> _Exercise goal_: Tally the lines in the data that follows that include the word "computer", and report nothing but the total.

- - - - -

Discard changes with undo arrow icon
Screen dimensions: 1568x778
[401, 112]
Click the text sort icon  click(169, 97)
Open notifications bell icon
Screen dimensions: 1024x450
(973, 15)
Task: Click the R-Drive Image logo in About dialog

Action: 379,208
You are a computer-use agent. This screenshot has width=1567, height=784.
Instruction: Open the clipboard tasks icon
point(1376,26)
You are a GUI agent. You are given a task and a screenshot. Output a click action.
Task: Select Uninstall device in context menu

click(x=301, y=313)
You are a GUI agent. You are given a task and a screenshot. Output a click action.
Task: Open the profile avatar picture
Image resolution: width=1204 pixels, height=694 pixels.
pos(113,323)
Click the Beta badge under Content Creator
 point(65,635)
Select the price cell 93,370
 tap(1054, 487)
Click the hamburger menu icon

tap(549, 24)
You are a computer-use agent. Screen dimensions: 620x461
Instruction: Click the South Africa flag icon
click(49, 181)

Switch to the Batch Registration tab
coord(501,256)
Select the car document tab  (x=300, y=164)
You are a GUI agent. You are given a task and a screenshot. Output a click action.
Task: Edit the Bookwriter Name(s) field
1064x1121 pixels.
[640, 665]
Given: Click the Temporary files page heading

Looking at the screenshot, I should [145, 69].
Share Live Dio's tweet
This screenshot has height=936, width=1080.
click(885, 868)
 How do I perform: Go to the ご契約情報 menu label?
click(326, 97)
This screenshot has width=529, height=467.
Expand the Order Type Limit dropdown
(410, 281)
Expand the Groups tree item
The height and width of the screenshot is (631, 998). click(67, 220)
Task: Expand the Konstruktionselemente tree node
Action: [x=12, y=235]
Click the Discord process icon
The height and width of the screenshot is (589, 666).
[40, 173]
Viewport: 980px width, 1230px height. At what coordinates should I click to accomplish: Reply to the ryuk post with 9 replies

- - - - -

> _Completed task_: 2